> Work request
Set down, exactly as they stand, the lines from the one containing "Viewport: 1348px width, 401px" through the last line of the records below, leaving every picture out.

> Exercise materials
========
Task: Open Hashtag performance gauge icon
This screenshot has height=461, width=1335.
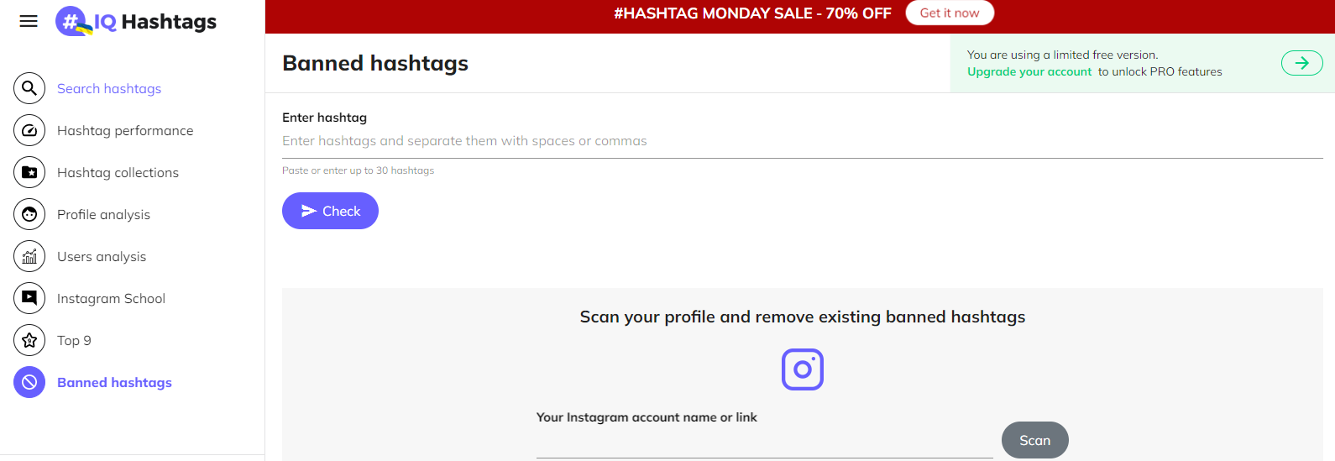Action: (29, 130)
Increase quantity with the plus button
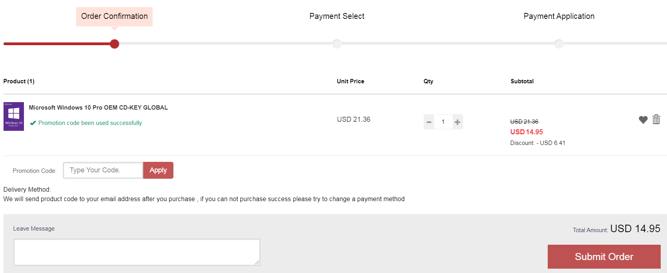This screenshot has height=273, width=667. pyautogui.click(x=457, y=122)
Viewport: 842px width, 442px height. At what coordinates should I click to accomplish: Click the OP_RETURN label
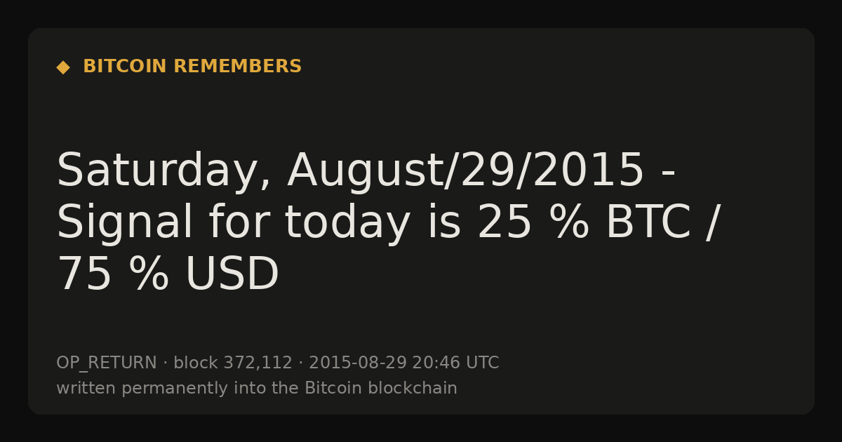107,363
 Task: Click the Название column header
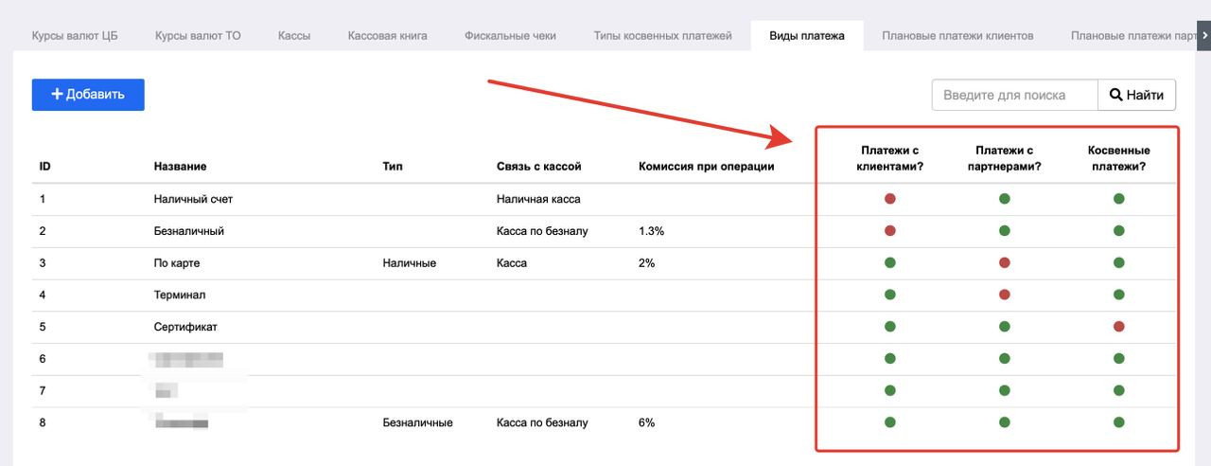pyautogui.click(x=180, y=167)
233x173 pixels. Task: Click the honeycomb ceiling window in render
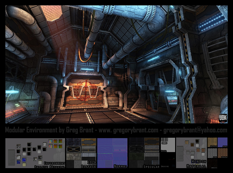coord(51,13)
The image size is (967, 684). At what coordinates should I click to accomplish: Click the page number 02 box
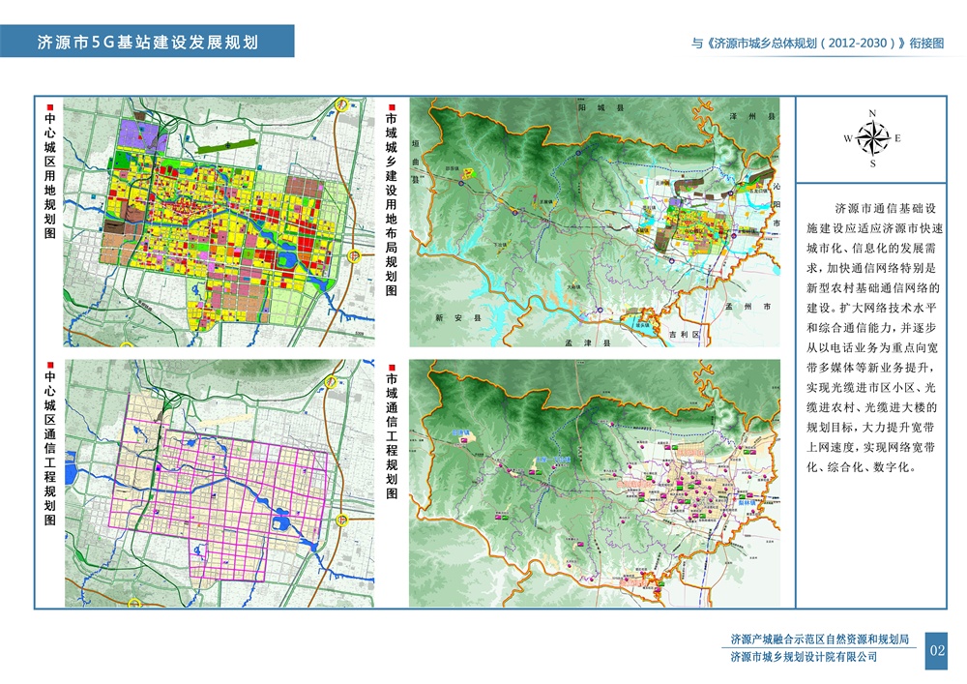(x=936, y=649)
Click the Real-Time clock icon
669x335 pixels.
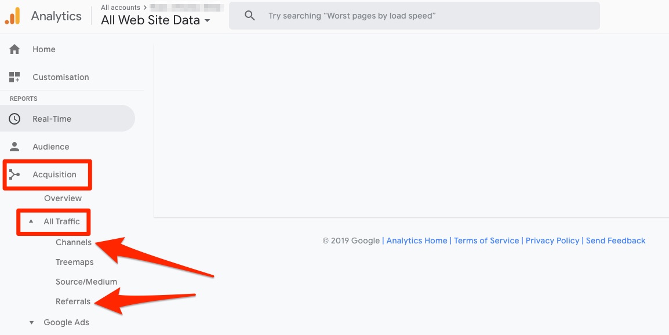14,119

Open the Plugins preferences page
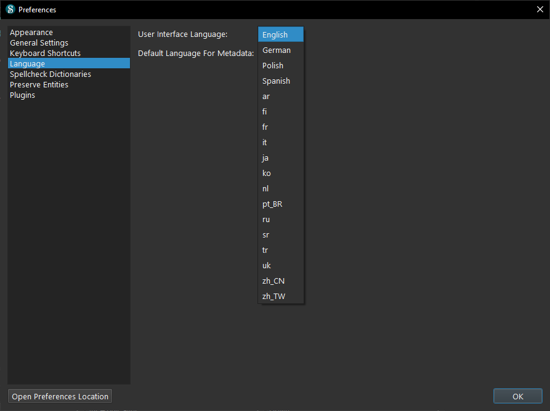pos(22,95)
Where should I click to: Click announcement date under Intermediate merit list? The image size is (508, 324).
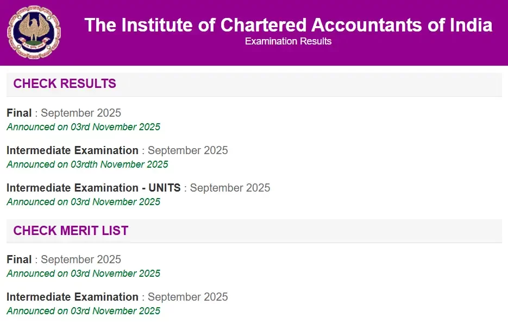[x=83, y=310]
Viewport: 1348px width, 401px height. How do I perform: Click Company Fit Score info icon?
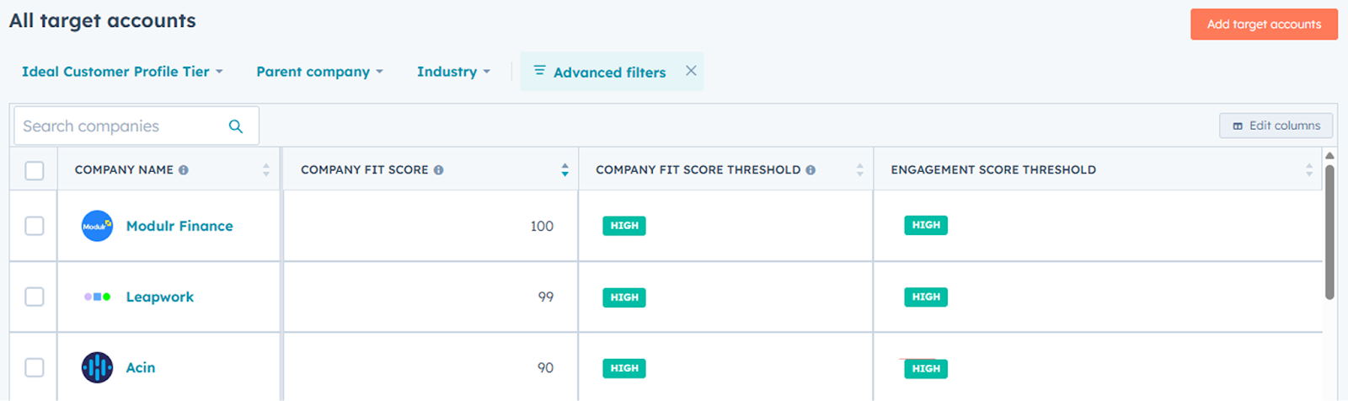(439, 170)
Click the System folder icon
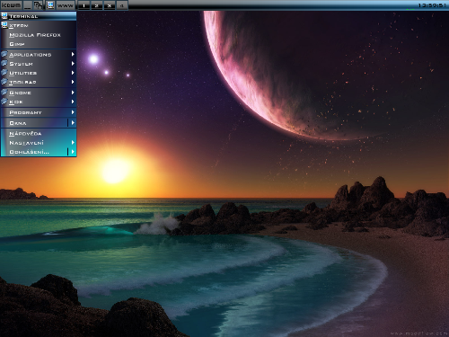The height and width of the screenshot is (337, 449). click(x=4, y=64)
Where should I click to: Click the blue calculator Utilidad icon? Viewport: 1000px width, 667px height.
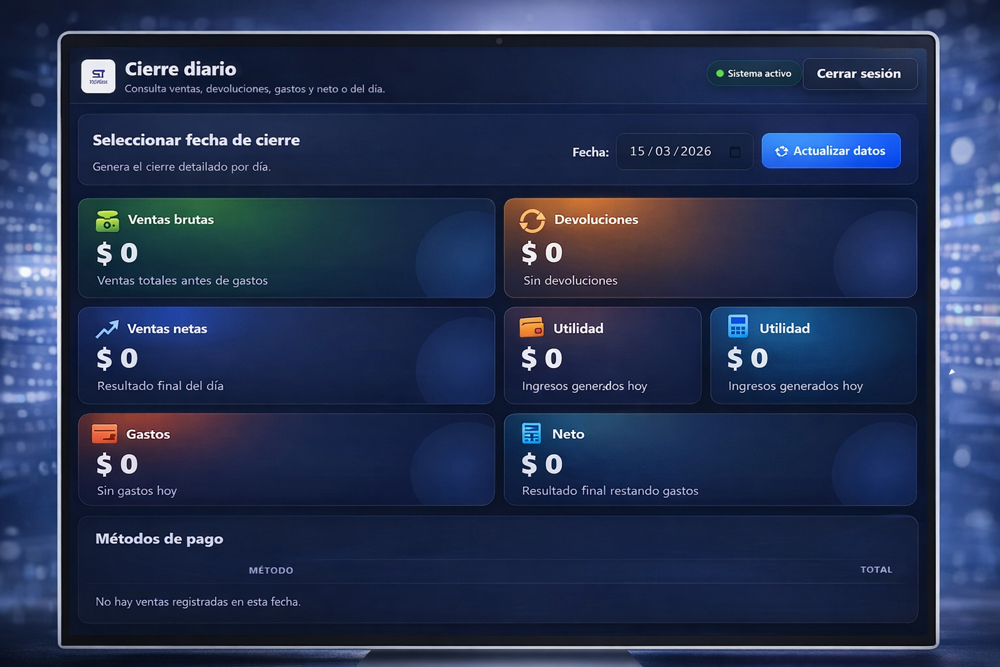coord(738,326)
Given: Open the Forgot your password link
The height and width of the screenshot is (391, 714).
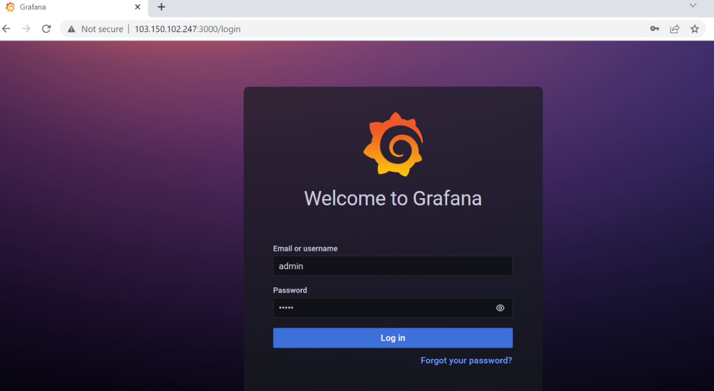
========
> Expected answer
Viewport: 1348px width, 401px height. How do I perform: Click Company Fit Score info icon?
(439, 170)
Click the System folder icon
The height and width of the screenshot is (337, 449). click(x=4, y=64)
Where should I click to: Click the blue calculator Utilidad icon? Viewport: 1000px width, 667px height.
coord(738,326)
Given: Open the Forgot your password link
The height and width of the screenshot is (391, 714).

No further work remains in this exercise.